URL Injection Triggers FatalErrorException

1

Hi,

I am using Cake5. In my error.log, I notice this url-call which causes a fatal error.
How come url-parameters can trigger a call to Laminas ? Will outsiders be able to inject files in this way ?

/index.php?lang=../../../../../../../../usr/local/lib/php/pearcmd&+config-create+/&/<?echo(md5(\x22hi\x22));?>+/tmp/index1.php

2024-07-01 09:31:25 error: [Laminas\Diactoros\Exception\InvalidArgumentException] Invalid path provided; must not contain a query string in /var/www/html/labour/project/vendor/laminas/laminas-diactoros/src/Uri.php on>
Stack Trace:
- /var/www/html/labour/project/vendor/cakephp/cakephp/src/Http/UriFactory.php:102
- /var/www/html/labour/project/vendor/cakephp/cakephp/src/Http/UriFactory.php:64
- /var/www/html/labour/project/vendor/cakephp/cakephp/src/Http/ServerRequestFactory.php:57
- /var/www/html/labour/project/vendor/cakephp/cakephp/src/Http/Server.php:86
- /var/www/html/labour/project/webroot/index.php:37
- [main]:

2024-07-01 09:31:25 error: [Cake\Error\FatalErrorException] Fatal Error: Uncaught Cake\Error\FatalErrorException: [Laminas\Diactoros\Exception\InvalidArgumentException] Invalid path provided; must not contain a query>
Stack trace:
#0 [internal function]: Cake\Error\ErrorTrap->handleError()
#1 /var/www/html/labour/project/vendor/cakephp/cakephp/src/Error/ExceptionTrap.php(377): trigger_error()
#2 /var/www/html/labour/project/vendor/cakephp/cakephp/src/Error/ExceptionTrap.php(241): Cake\Error\ExceptionTrap->logInternalError()
#3 [internal function]: Cake\Error\ExceptionTrap->handleException()
#4 {main}
  thrown in /var/www/html/labour/project/vendor/cakephp/cakephp/src/Error/ExceptionTrap.php on line 377
Stack Trace:
- /var/www/html/labour/project/vendor/cakephp/cakephp/src/Error/ExceptionTrap.php:277
- [internal]:??
- [main]:
2

The exception is actually your indication that the system is correctly blocking this attack attempt.

3

But my index-action is just a very simple-dummy action file.
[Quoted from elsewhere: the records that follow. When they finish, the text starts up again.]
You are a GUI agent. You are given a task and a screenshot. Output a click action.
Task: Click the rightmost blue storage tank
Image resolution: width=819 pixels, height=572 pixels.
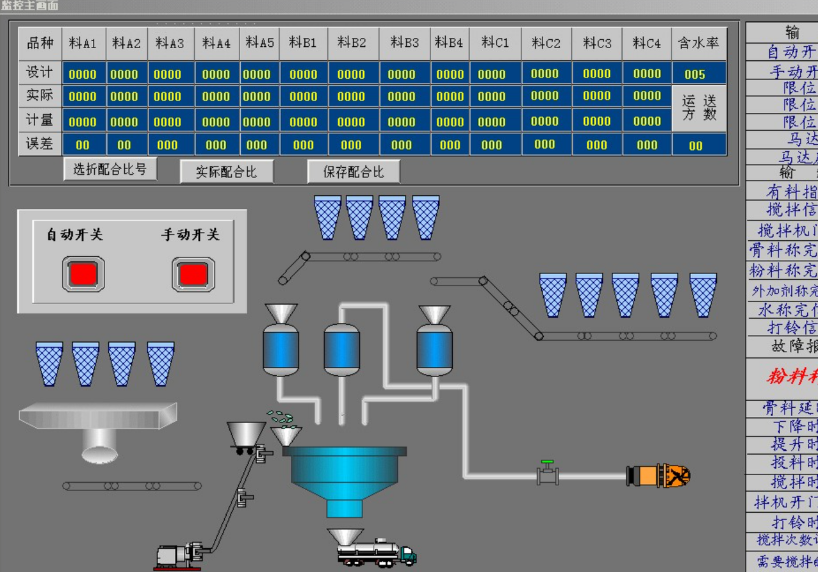click(x=434, y=345)
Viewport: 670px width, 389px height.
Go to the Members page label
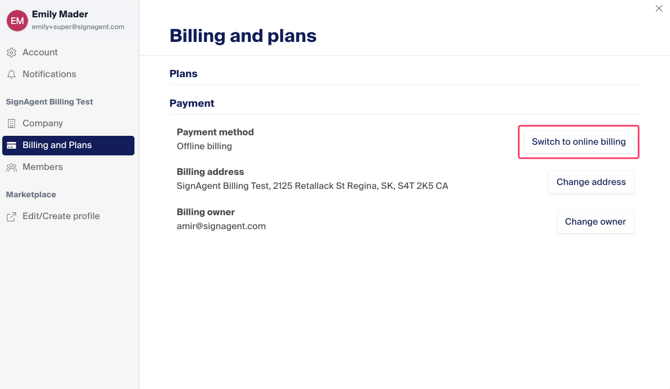coord(42,167)
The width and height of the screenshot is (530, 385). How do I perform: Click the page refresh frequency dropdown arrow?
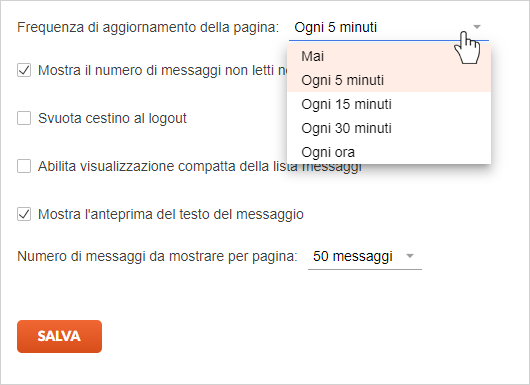(477, 27)
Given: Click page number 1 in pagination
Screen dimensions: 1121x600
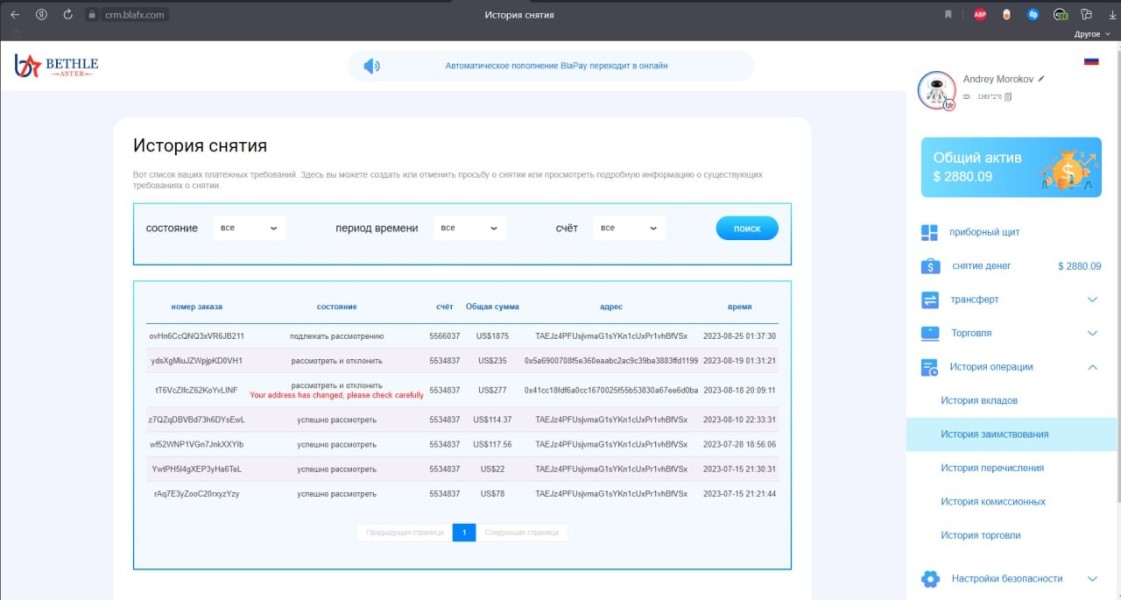Looking at the screenshot, I should pos(463,533).
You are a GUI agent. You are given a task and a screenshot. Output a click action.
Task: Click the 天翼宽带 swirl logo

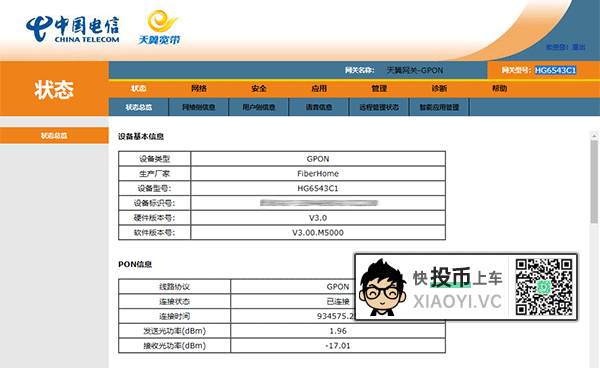pyautogui.click(x=159, y=27)
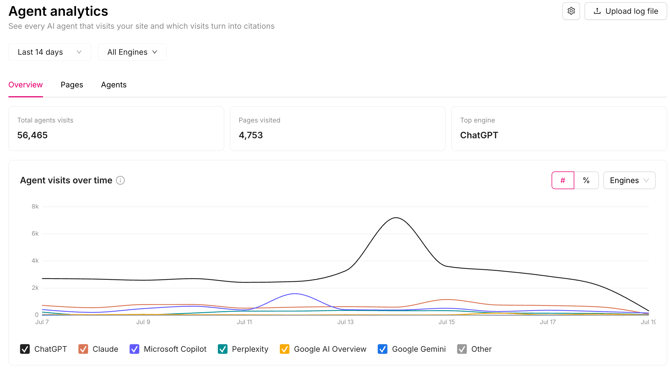Open the Engines grouping dropdown on chart
Image resolution: width=670 pixels, height=370 pixels.
coord(629,180)
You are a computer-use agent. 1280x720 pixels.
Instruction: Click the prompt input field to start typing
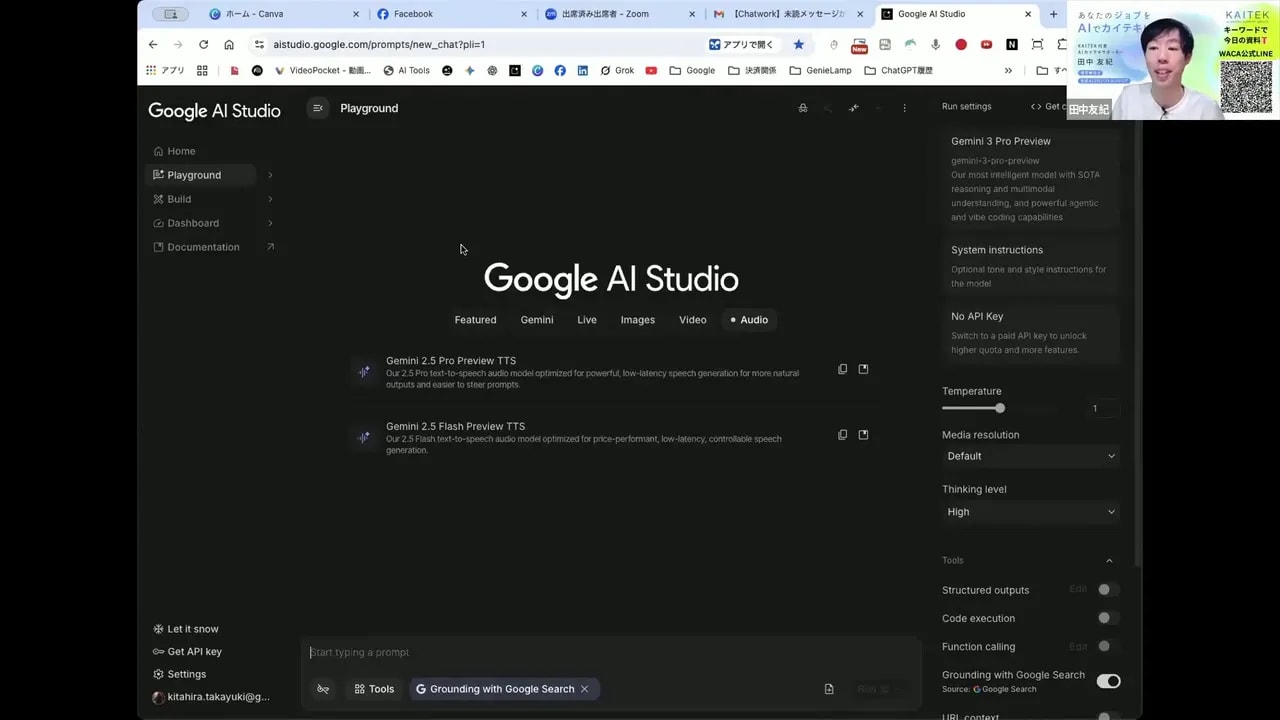(x=610, y=652)

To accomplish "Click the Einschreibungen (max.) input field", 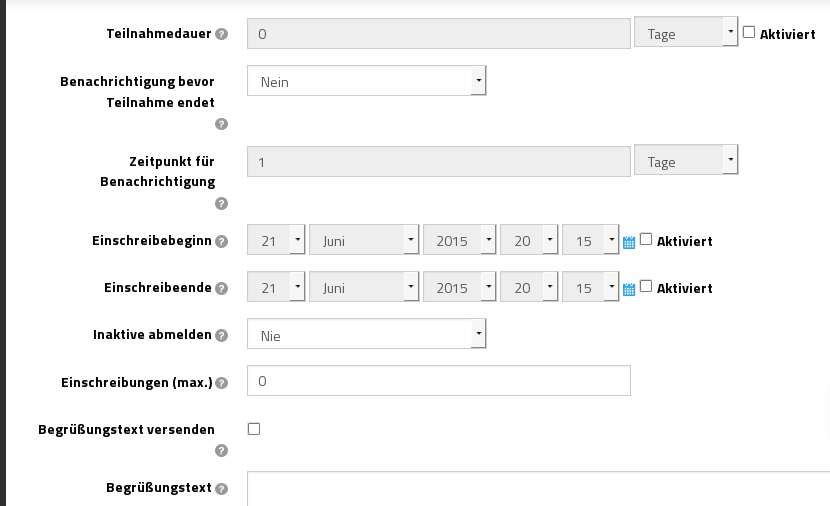I will pos(438,381).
Why should it trigger it ?

public function index() {
        // doesn't take any inputs or do any actions.
        $articles = '';
        $this->set(compact('articles' ));
        $this->viewBuilder()
            ->setOption('serialize', ['articles'])
            ->setClassName('Json');

}
4

From the stack trace, you can see that it’s never even reaching your function. The system is detecting an invalid attack URL at a much earlier stage, and aborting the request.